▶ _Entries_
┌──
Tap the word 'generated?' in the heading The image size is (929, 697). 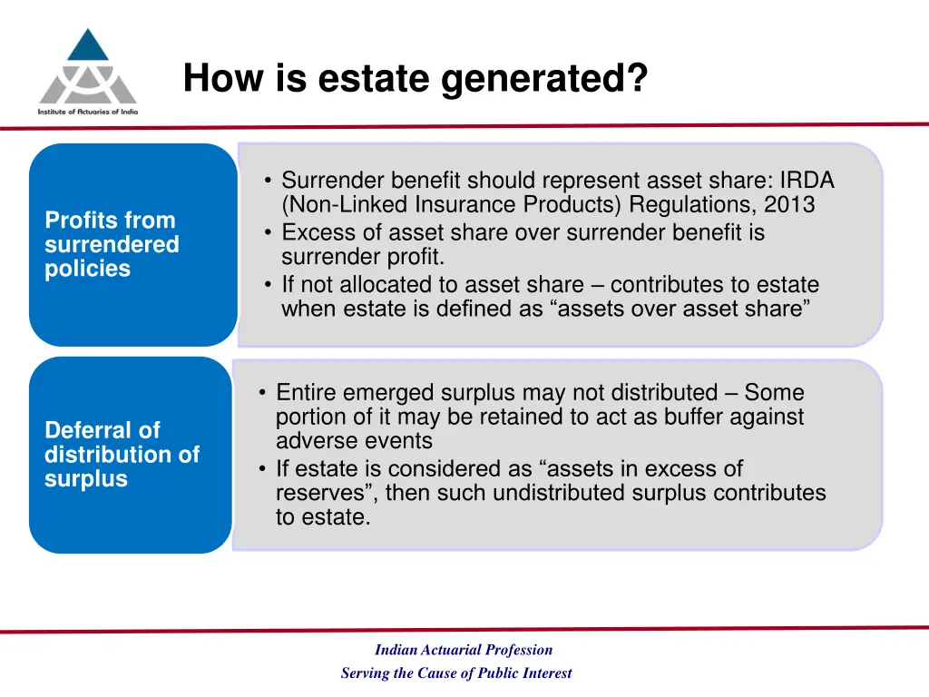point(545,79)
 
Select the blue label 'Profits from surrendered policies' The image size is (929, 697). point(112,244)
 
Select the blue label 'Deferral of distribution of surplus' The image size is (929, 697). point(122,455)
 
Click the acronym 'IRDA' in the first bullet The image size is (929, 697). point(807,181)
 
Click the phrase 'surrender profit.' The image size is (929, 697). point(363,257)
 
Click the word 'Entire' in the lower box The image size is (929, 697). point(307,393)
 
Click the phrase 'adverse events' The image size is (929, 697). point(354,442)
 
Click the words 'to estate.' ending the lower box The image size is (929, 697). point(323,518)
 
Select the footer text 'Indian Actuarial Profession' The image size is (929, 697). point(464,650)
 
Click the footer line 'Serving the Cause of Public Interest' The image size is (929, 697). point(456,673)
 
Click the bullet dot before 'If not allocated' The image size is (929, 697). point(269,284)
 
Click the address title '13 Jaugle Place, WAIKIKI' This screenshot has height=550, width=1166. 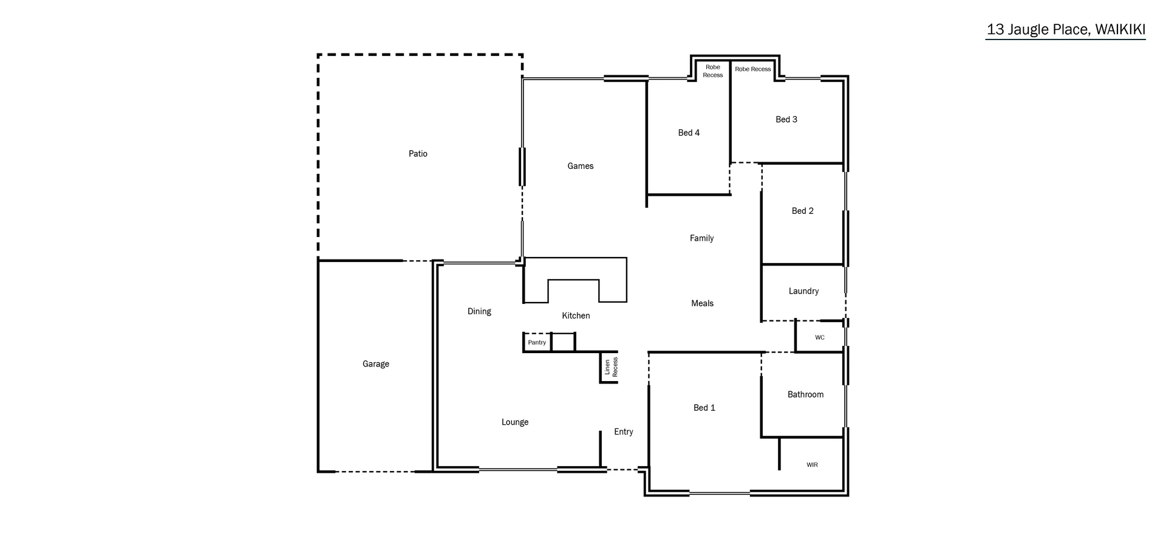[1065, 30]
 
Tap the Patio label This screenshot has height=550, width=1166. [418, 154]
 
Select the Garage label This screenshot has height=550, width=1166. [376, 364]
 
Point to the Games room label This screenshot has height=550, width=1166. [581, 166]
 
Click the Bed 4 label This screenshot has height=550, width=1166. [689, 132]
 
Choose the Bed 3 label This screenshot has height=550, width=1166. [786, 119]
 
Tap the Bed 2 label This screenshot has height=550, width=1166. [802, 211]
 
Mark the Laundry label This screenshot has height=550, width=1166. [803, 291]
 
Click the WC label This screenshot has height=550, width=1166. [820, 337]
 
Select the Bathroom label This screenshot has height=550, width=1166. [805, 394]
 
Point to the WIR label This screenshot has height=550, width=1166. [812, 465]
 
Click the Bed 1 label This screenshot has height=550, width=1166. [704, 408]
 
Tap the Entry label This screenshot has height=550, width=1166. [624, 431]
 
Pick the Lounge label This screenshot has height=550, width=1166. [515, 422]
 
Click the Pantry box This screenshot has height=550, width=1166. [537, 343]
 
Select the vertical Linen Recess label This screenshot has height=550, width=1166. [611, 367]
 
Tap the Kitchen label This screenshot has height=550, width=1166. [576, 315]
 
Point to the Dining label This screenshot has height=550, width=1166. [479, 311]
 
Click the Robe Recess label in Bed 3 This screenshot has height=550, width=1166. [753, 69]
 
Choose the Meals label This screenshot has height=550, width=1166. [702, 303]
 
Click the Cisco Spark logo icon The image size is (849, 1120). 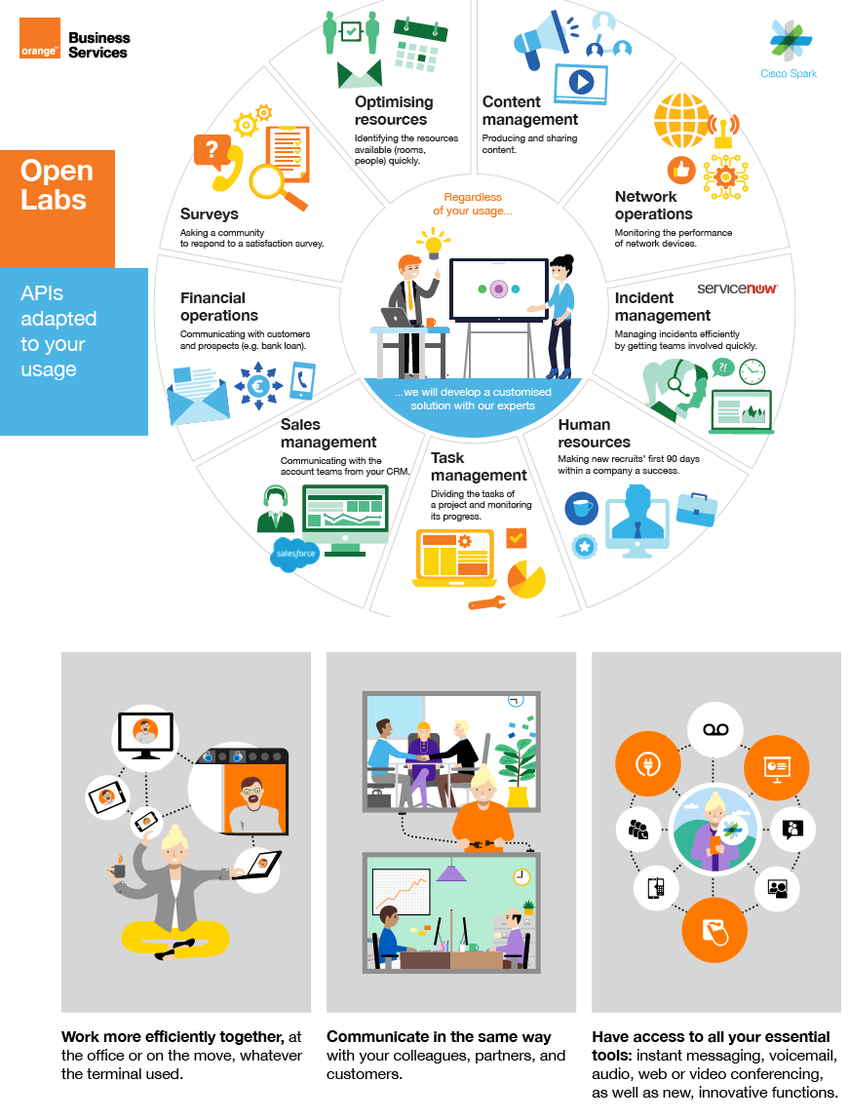pos(789,42)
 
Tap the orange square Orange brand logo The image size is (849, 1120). pos(40,39)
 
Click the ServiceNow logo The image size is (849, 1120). pos(738,290)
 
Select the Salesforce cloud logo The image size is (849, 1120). pos(295,554)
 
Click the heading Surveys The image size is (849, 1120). pos(209,214)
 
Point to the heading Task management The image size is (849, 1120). pos(478,467)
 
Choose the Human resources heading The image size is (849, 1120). pos(594,434)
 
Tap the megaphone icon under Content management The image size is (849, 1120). pos(539,41)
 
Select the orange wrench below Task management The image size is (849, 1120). pos(486,603)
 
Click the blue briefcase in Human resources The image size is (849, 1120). pos(697,509)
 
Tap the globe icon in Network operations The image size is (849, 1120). pos(681,120)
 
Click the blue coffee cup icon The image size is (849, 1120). pos(582,508)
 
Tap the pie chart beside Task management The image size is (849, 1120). pos(526,579)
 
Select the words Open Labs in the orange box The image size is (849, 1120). pos(57,185)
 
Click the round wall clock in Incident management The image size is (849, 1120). pos(752,371)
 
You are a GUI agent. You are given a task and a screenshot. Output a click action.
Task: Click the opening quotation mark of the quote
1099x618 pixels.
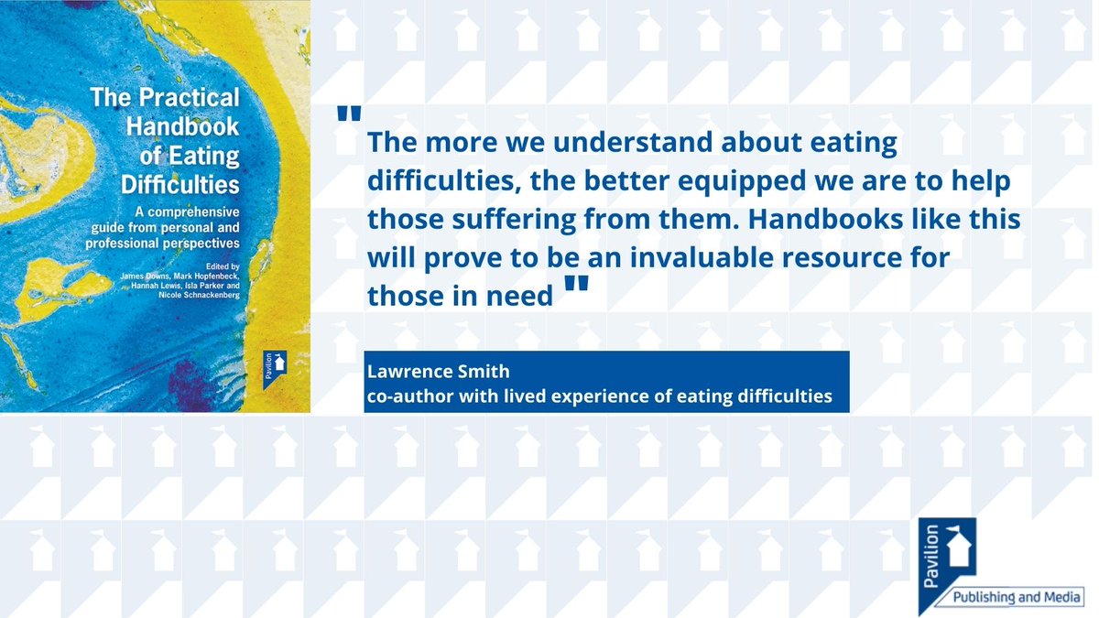[349, 114]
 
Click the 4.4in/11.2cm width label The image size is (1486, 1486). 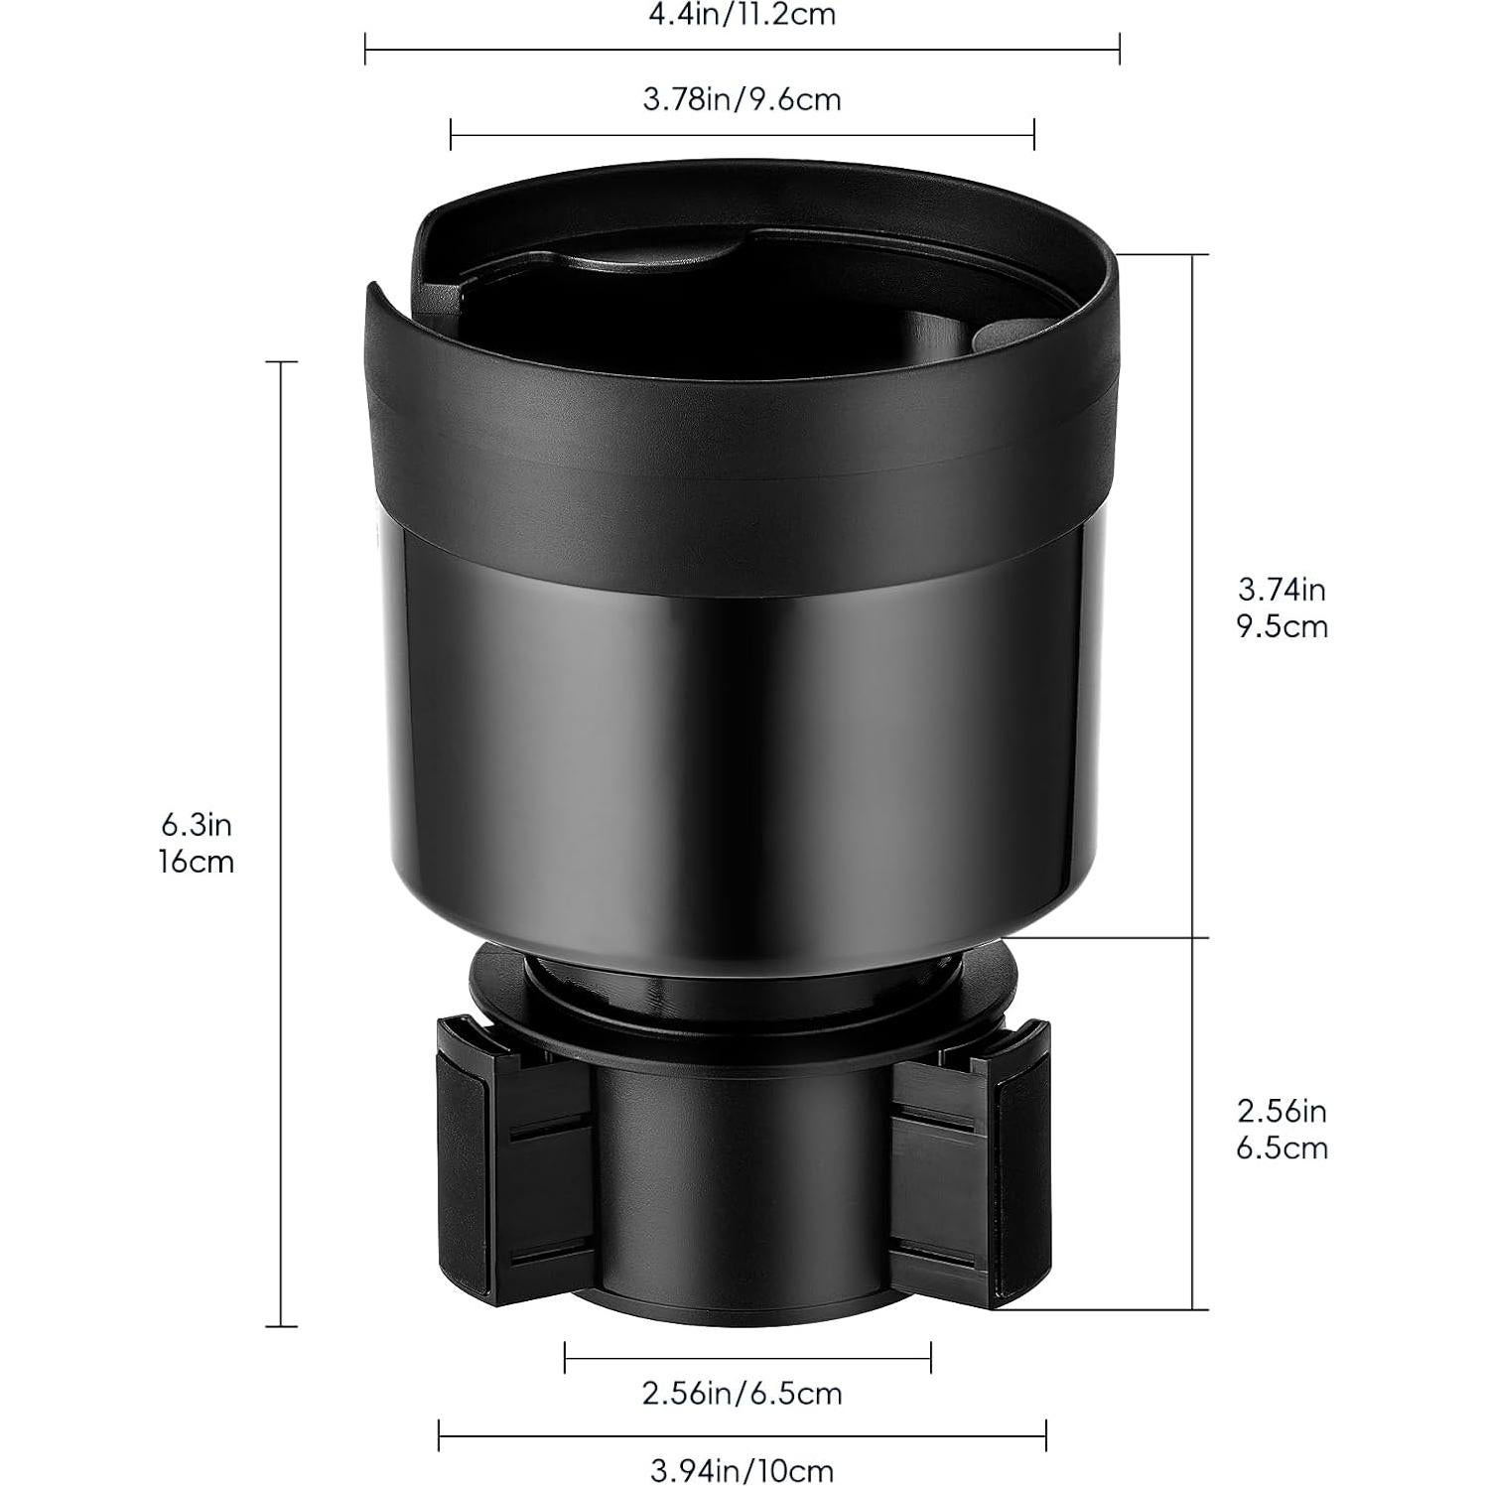pyautogui.click(x=742, y=15)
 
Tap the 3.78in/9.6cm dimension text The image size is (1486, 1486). pyautogui.click(x=742, y=100)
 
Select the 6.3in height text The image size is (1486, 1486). pyautogui.click(x=197, y=824)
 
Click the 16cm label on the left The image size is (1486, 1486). pyautogui.click(x=197, y=862)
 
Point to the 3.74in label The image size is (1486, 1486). pyautogui.click(x=1282, y=590)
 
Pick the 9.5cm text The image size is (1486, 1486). pyautogui.click(x=1282, y=627)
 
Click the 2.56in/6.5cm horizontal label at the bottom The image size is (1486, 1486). pyautogui.click(x=742, y=1394)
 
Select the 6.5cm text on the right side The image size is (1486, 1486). pyautogui.click(x=1282, y=1148)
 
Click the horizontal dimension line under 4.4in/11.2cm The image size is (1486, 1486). pyautogui.click(x=742, y=48)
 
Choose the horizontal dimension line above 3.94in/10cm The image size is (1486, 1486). pyautogui.click(x=742, y=1435)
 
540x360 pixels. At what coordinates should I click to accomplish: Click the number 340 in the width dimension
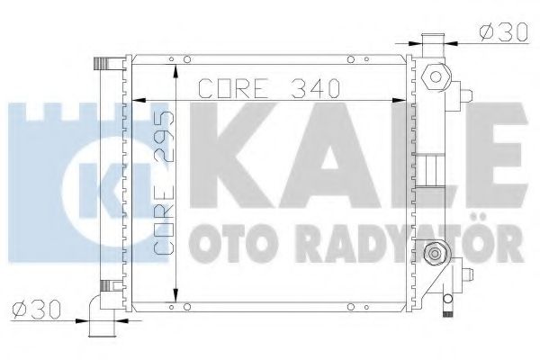click(x=312, y=89)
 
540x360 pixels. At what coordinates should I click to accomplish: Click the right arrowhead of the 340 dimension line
click(x=400, y=96)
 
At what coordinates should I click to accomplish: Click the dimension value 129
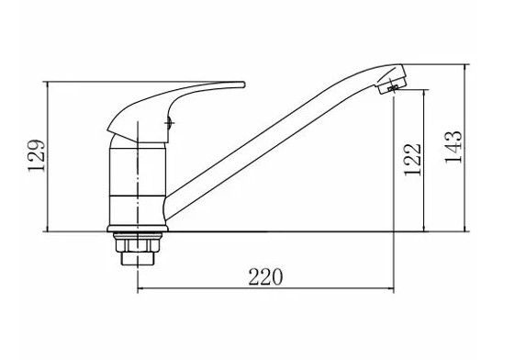click(x=36, y=156)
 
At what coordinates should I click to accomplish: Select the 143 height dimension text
click(x=453, y=147)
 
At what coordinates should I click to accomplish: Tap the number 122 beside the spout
click(x=412, y=160)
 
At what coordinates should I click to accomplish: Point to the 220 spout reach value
click(x=265, y=277)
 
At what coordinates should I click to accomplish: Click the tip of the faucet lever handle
click(x=243, y=84)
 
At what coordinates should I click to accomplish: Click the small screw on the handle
click(x=169, y=123)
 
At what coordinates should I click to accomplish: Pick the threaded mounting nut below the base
click(x=138, y=244)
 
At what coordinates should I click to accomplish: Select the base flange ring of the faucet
click(x=138, y=229)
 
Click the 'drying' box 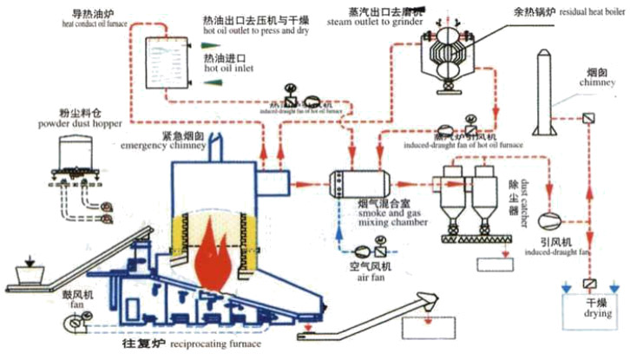[589, 314]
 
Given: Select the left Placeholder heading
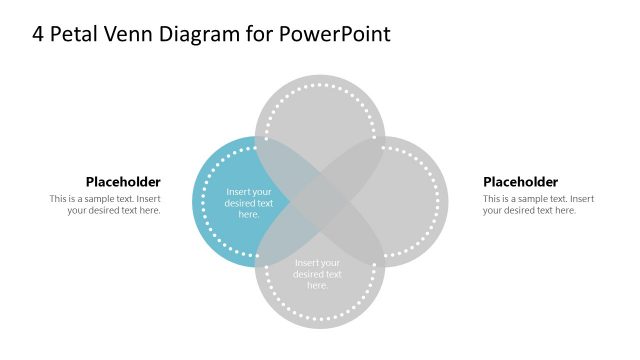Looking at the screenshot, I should click(x=123, y=182).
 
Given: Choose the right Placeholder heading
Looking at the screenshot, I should click(x=520, y=182).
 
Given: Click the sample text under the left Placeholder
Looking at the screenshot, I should click(x=105, y=204).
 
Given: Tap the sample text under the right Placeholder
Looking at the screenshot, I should click(x=538, y=204).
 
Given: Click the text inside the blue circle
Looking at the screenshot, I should click(x=248, y=203).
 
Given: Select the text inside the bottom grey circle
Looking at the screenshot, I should click(x=318, y=274).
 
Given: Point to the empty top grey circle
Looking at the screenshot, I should click(x=320, y=115).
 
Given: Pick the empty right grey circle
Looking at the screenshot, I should click(x=405, y=200).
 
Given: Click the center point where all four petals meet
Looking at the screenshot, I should click(x=320, y=201).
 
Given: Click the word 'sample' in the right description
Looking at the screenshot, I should click(x=537, y=199).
└──
▶ _Objective_
Please reproduce the part that opens with the line containing "Select the Salesforce" and closes with the line containing "Point to the heading", both included, keeping the request text of each line unchanged. Scale every coordinate in the answers by 2.25, rounding to whole numbers with halves rounded up.

▶ _Response below_
Select the Salesforce cloud logo The image size is (849, 1120). pos(664,1247)
 
Click the heading Surveys The image size is (849, 1120). pos(470,482)
 
Point to the heading Task management The image size is (849, 1120). pos(1076,1051)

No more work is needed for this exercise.